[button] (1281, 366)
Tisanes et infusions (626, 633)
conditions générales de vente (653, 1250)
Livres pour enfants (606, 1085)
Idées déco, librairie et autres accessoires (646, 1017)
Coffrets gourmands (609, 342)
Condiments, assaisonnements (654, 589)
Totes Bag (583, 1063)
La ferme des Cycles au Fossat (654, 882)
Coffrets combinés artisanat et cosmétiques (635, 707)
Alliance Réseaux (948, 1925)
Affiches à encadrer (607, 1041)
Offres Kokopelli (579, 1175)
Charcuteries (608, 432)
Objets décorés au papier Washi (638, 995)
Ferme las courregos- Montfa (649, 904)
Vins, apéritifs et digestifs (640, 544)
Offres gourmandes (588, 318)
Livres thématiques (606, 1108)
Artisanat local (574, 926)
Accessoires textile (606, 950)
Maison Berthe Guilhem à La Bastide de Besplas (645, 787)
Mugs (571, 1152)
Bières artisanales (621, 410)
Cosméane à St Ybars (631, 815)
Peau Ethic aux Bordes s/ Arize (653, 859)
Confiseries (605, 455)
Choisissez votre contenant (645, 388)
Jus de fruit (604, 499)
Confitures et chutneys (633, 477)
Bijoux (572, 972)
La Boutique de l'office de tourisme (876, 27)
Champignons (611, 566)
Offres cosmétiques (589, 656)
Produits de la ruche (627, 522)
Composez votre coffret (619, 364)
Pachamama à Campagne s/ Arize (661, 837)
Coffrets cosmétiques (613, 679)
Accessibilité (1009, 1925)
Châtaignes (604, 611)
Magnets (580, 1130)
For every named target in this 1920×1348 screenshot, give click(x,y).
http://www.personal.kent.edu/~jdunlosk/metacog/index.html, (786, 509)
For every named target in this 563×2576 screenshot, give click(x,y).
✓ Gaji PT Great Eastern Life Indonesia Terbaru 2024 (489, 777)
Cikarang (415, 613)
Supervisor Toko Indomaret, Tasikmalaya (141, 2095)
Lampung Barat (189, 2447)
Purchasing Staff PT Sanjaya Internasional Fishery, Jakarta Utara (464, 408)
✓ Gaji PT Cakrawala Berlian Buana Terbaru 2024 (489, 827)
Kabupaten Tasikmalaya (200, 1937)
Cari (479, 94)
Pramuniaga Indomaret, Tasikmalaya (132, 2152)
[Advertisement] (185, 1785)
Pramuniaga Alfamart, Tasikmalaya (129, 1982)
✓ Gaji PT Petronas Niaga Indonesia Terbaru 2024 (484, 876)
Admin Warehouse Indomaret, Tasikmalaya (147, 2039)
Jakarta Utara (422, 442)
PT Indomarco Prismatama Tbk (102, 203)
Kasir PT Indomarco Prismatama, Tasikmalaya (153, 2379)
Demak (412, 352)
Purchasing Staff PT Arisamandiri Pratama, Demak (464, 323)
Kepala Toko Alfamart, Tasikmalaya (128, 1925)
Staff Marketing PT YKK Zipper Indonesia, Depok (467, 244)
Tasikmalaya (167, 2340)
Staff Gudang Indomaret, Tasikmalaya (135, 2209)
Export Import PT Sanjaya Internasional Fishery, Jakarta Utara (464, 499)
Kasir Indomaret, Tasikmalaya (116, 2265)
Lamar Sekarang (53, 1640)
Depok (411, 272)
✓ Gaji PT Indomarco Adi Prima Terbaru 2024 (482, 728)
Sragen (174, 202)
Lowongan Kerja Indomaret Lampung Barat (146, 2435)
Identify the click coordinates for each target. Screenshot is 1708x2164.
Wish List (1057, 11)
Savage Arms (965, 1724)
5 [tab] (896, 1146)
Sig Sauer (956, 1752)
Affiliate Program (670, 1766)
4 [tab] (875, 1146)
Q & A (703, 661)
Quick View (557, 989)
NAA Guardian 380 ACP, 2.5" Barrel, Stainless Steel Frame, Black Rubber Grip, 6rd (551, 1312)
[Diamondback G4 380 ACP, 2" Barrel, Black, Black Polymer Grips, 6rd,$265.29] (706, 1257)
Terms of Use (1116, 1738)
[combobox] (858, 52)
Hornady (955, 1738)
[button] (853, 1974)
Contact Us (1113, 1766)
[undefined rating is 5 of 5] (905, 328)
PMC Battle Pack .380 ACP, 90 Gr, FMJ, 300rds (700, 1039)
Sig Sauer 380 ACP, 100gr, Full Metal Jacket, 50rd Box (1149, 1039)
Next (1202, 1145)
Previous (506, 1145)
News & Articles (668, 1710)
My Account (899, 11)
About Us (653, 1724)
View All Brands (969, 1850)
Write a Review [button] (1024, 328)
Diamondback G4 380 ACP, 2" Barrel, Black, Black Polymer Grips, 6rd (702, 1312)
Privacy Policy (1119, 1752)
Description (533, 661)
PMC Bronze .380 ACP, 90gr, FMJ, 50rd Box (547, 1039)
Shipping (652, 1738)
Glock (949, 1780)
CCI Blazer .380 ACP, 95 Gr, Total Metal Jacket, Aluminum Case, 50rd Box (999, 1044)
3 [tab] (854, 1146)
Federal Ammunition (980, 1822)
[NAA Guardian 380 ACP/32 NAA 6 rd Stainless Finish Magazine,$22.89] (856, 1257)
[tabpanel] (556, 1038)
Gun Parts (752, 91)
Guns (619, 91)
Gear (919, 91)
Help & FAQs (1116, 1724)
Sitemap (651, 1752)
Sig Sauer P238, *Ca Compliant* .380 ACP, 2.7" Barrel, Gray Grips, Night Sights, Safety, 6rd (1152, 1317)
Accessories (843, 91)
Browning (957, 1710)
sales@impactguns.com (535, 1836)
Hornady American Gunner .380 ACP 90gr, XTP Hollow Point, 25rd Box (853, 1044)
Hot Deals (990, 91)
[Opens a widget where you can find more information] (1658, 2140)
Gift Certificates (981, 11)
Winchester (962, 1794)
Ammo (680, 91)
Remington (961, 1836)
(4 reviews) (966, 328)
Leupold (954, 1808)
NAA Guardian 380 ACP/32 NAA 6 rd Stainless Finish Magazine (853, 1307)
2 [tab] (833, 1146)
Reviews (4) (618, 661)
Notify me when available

▸ **EXERCISE OBJECTIVE**
Reproduce every record above exactly as it appears.

▸ **EXERCISE SOLUTION**
[button] (1281, 366)
Tisanes et infusions (626, 633)
conditions générales de vente (653, 1250)
Livres pour enfants (606, 1085)
Idées déco, librairie et autres accessoires (646, 1017)
Coffrets gourmands (609, 342)
Condiments, assaisonnements (654, 589)
Totes Bag (583, 1063)
La ferme des Cycles au Fossat (654, 882)
Coffrets combinés artisanat et cosmétiques (635, 707)
Alliance Réseaux (948, 1925)
Affiches à encadrer (607, 1041)
Offres Kokopelli (579, 1175)
Charcuteries (608, 432)
Objets décorés au papier Washi (638, 995)
Ferme las courregos- Montfa (649, 904)
Vins, apéritifs et digestifs (640, 544)
Offres gourmandes (588, 318)
Livres thématiques (606, 1108)
Artisanat local (574, 926)
Accessoires textile (606, 950)
Maison Berthe Guilhem à La Bastide de Besplas (645, 787)
Mugs (571, 1152)
Bières artisanales (621, 410)
Cosméane à St Ybars (631, 815)
Peau Ethic aux Bordes s/ Arize (653, 859)
Confiseries (605, 455)
Choisissez votre contenant (645, 388)
Jus de fruit (604, 499)
Confitures et chutneys (633, 477)
Bijoux (572, 972)
La Boutique de l'office de tourisme (876, 27)
Champignons (611, 566)
Offres cosmétiques (589, 656)
Produits de la ruche (627, 522)
Composez votre coffret (619, 364)
Pachamama à Campagne s/ Arize (661, 837)
Coffrets cosmétiques (613, 679)
Accessibilité (1009, 1925)
Châtaignes (604, 611)
Magnets (580, 1130)
For every named target in this 1920×1348 screenshot, give click(x,y).
http://www.personal.kent.edu/~jdunlosk/metacog/index.html, (786, 509)
For every named target in this 563×2576 screenshot, give click(x,y).
✓ Gaji PT Great Eastern Life Indonesia Terbaru 2024 (489, 777)
Cikarang (415, 613)
Supervisor Toko Indomaret, Tasikmalaya (141, 2095)
Lampung Barat (189, 2447)
Purchasing Staff PT Sanjaya Internasional Fishery, Jakarta Utara (464, 408)
✓ Gaji PT Cakrawala Berlian Buana Terbaru 2024 (489, 827)
Kabupaten Tasikmalaya (200, 1937)
Cari (479, 94)
Pramuniaga Indomaret, Tasikmalaya (132, 2152)
[Advertisement] (185, 1785)
Pramuniaga Alfamart, Tasikmalaya (129, 1982)
✓ Gaji PT Petronas Niaga Indonesia Terbaru 2024 (484, 876)
Admin Warehouse Indomaret, Tasikmalaya (147, 2039)
Jakarta Utara (422, 442)
PT Indomarco Prismatama Tbk (102, 203)
Kasir PT Indomarco Prismatama, Tasikmalaya (153, 2379)
Demak (412, 352)
Purchasing Staff PT Arisamandiri Pratama, Demak (464, 323)
Kepala Toko Alfamart, Tasikmalaya (128, 1925)
Staff Marketing PT YKK Zipper Indonesia, Depok (467, 244)
Tasikmalaya (167, 2340)
Staff Gudang Indomaret, Tasikmalaya (135, 2209)
Export Import PT Sanjaya Internasional Fishery, Jakarta Utara (464, 499)
Kasir Indomaret, Tasikmalaya (116, 2265)
Lamar Sekarang (53, 1640)
Depok (411, 272)
✓ Gaji PT Indomarco Adi Prima Terbaru 2024 (482, 728)
Sragen (174, 202)
Lowongan Kerja Indomaret Lampung Barat (146, 2435)
Identify the click coordinates for each target. Screenshot is 1708x2164.
Wish List (1057, 11)
Savage Arms (965, 1724)
5 [tab] (896, 1146)
Sig Sauer (956, 1752)
Affiliate Program (670, 1766)
4 [tab] (875, 1146)
Q & A (703, 661)
Quick View (557, 989)
NAA Guardian 380 ACP, 2.5" Barrel, Stainless Steel Frame, Black Rubber Grip, 6rd (551, 1312)
[Diamondback G4 380 ACP, 2" Barrel, Black, Black Polymer Grips, 6rd,$265.29] (706, 1257)
Terms of Use (1116, 1738)
[combobox] (858, 52)
Hornady (955, 1738)
[button] (853, 1974)
Contact Us (1113, 1766)
[undefined rating is 5 of 5] (905, 328)
PMC Battle Pack .380 ACP, 90 Gr, FMJ, 300rds (700, 1039)
Sig Sauer 380 ACP, 100gr, Full Metal Jacket, 50rd Box (1149, 1039)
Next (1202, 1145)
Previous (506, 1145)
News & Articles (668, 1710)
My Account (899, 11)
About Us (653, 1724)
View All Brands (969, 1850)
Write a Review [button] (1024, 328)
Diamondback G4 380 ACP, 2" Barrel, Black, Black Polymer Grips, 6rd (702, 1312)
Privacy Policy (1119, 1752)
Description (533, 661)
PMC Bronze .380 ACP, 90gr, FMJ, 50rd Box (547, 1039)
Shipping (652, 1738)
Glock (949, 1780)
CCI Blazer .380 ACP, 95 Gr, Total Metal Jacket, Aluminum Case, 50rd Box (999, 1044)
3 [tab] (854, 1146)
Federal Ammunition (980, 1822)
[NAA Guardian 380 ACP/32 NAA 6 rd Stainless Finish Magazine,$22.89] (856, 1257)
[tabpanel] (556, 1038)
Gun Parts (752, 91)
Guns (619, 91)
Gear (919, 91)
Help & FAQs (1116, 1724)
Sitemap (651, 1752)
Sig Sauer P238, *Ca Compliant* .380 ACP, 2.7" Barrel, Gray Grips, Night Sights, Safety, 6rd (1152, 1317)
Accessories (843, 91)
Browning (957, 1710)
sales@impactguns.com (535, 1836)
Hornady American Gunner .380 ACP 90gr, XTP Hollow Point, 25rd Box (853, 1044)
Hot Deals (990, 91)
[Opens a widget where you can find more information] (1658, 2140)
Gift Certificates (981, 11)
Winchester (962, 1794)
Ammo (680, 91)
Remington (961, 1836)
(4 reviews) (966, 328)
Leupold (954, 1808)
NAA Guardian 380 ACP/32 NAA 6 rd Stainless Finish Magazine (853, 1307)
2 [tab] (833, 1146)
Reviews (4) (618, 661)
Notify me when available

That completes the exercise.